Banaras Hussain, Mohammed Akram, and Talish Mahmood Ahmed have been convicted of raping a vulnerable schoolgirl from the age of 13 in Huddersfield, England.
The girl, daughter of an abusive single mother as well as a bullying victim, was preyed on from 1995 to 1998, with Hussain, a married man, having initiated the abuse.
The victim was plied with alcohol, cigarettes, and drugs including amphetamines by the gang, according to a YorkshireLive court report, and raped in grubby flats, a primary school playground, woods, and even her own bedroom after one of the abusers, Mohammed Akram, climbed up her drainpipe in secret.
“More and more men came onto the scene and the group got bigger and bigger – such that she can’t even remember them all now,” prosecutor Kate Batty said of the gang’s victim, telling the jury how “Routine to her became the day in, day out events of being touched or groped or having sex on grubby mattresses on the floors of flats and houses that she found herself in.”
The final straw came when she had her drink spiked, was driven to a secluded area, raped, and then “dumped, thrown out of the taxi at the end of her street with her knickers and trousers round by her ankles,” at which point she reported her abusers to the police — although it would be years before effective action was taken.

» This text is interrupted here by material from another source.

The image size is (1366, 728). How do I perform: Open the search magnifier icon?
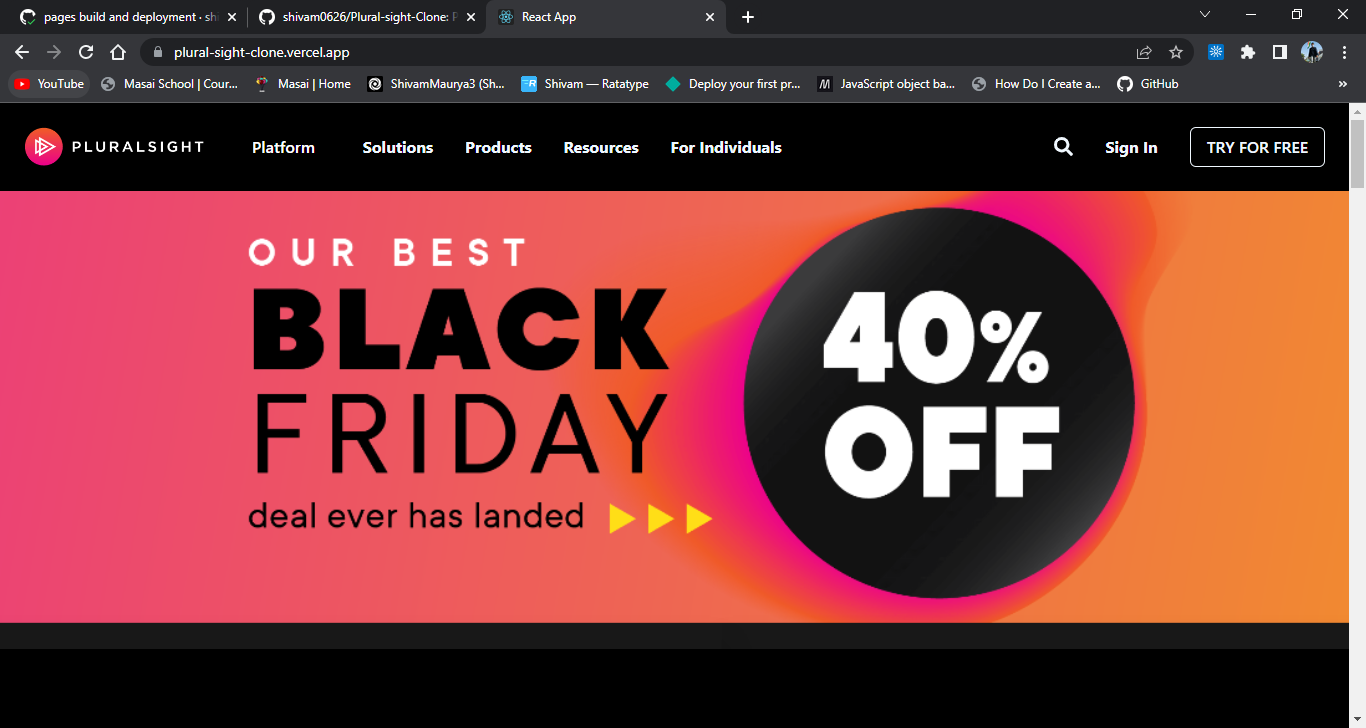coord(1063,147)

Banaras Hussain, of Church Street in Paddock, was found guilty of two counts of rape, Mohammed Akram, of Moorbottom Road in Thornton Lodge, was convicted of two counts of rape and one count of indecent assault, and Talish Mahmood Ahmed, of Rashcliffe Hill Road in Lockwood, was convicted of one count of rape.
A fourth man, 41-year-old Mohammed Khalil of Larch Road, Paddock, was acquitted of one count of indecent assault.
As has often been the case with historic rape gang offences involving men of South Asian heritage, the victim was “let down” by the police.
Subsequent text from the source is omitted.